Женщина без прошлого - Светлана Успенская
Шрифт:
Интервал:
Закладка:
Еще Степан Игнатович был скор на расправу, любил рубить сплеча и раздавать всем сестрам по серьгам. Он держал при себе лизоблюдов и подхалимов. При этом подхалимам он платил большие премии, отправлял в долговременные командировки в дом отдыха, а честных людей, плохо умевших подхалимничать и лизоблюдничать, держал в черном теле, на сухпайке и без премий, заваливая работой по самое «не хочу». При этом Бульбенко частенько вызывал сотрудников на ковер, песочил, пенял, раздраконивал, снимал стружку и устраивал головомойки.
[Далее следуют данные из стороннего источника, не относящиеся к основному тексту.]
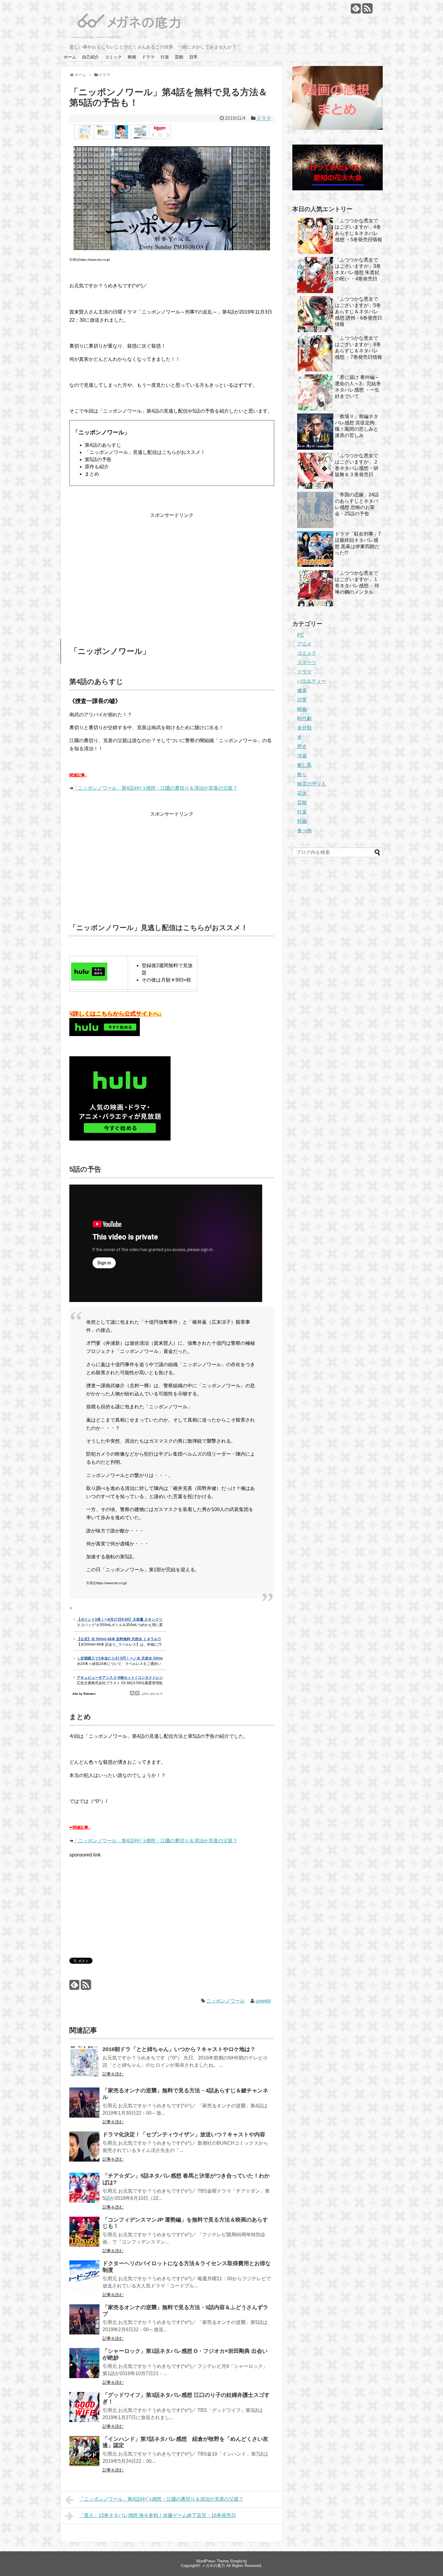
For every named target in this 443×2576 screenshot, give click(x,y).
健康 (302, 690)
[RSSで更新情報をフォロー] (367, 11)
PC (300, 635)
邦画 (302, 821)
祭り (302, 774)
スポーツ (306, 662)
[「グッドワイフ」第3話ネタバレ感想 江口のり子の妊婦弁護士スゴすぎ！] (84, 2411)
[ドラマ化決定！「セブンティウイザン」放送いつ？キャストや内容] (84, 2150)
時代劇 (304, 718)
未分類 (304, 727)
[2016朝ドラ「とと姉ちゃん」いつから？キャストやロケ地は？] (84, 2065)
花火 (302, 793)
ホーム (70, 57)
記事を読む (113, 2074)
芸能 (179, 57)
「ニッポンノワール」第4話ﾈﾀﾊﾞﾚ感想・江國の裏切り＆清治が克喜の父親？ (155, 788)
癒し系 (304, 765)
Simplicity (238, 2561)
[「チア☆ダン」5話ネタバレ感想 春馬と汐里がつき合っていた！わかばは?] (84, 2192)
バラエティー (311, 681)
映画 (132, 57)
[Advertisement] (171, 566)
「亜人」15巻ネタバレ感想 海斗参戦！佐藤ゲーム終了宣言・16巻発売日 (157, 2515)
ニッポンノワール (225, 2000)
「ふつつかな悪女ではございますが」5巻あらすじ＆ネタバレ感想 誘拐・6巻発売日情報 (358, 311)
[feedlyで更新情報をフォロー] (356, 11)
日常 (193, 57)
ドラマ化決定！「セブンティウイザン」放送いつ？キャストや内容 (183, 2134)
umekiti (263, 2000)
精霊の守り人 (311, 783)
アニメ (304, 643)
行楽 (165, 57)
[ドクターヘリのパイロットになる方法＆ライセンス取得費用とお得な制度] (84, 2279)
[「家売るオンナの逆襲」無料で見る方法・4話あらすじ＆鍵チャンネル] (84, 2106)
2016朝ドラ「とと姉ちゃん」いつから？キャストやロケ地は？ (179, 2049)
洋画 (302, 755)
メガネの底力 (213, 2565)
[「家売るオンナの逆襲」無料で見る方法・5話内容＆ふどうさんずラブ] (84, 2323)
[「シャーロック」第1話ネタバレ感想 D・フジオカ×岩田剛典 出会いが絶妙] (84, 2367)
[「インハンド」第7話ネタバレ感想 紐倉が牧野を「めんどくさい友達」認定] (84, 2455)
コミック (113, 57)
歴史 (302, 746)
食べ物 (304, 830)
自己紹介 (90, 57)
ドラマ (148, 57)
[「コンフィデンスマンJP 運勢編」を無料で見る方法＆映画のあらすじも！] (84, 2236)
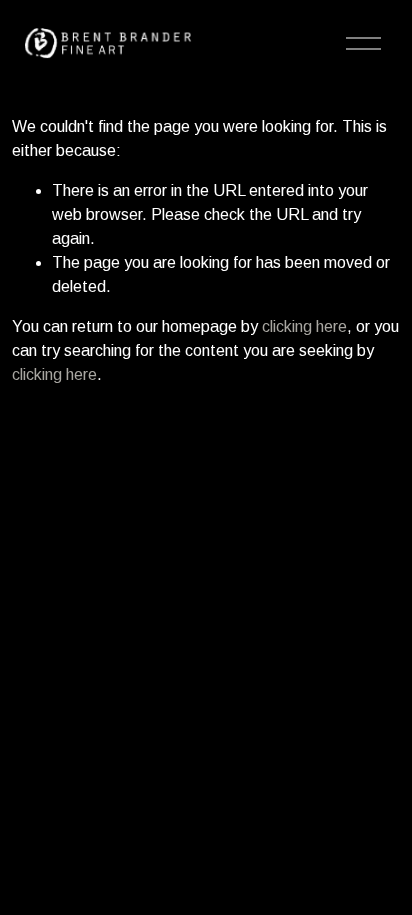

Пропесоченные, со снятой стружкой и взмыленные сотрудники из его кабинета прямиком отправлялись в курилку, чтобы там нервно мять в потной руке изломанную сигарету, отмалчиваться на соболезнующие вопросы коллег, смотреть долгим взглядом в окно на примелькавшуюся летнюю зелень и надпись масляной краской «х… тебе!», адресованную неизвестному гражданину, но такую актуальную, и думать: «Уволюсь к чертовой матери! Пойду в райотдел на полставки, у меня там двоюродная сестра замзавом», но никуда не уходить, потому что уходить по большому счету некуда — кругом сидят свои Степаны Игнатовичи, которые могут оказаться даже хуже текущего и нынешнего Степана Игнатовича, к которому все как-то притерпелись и его головомойки даже за обиду не почитают.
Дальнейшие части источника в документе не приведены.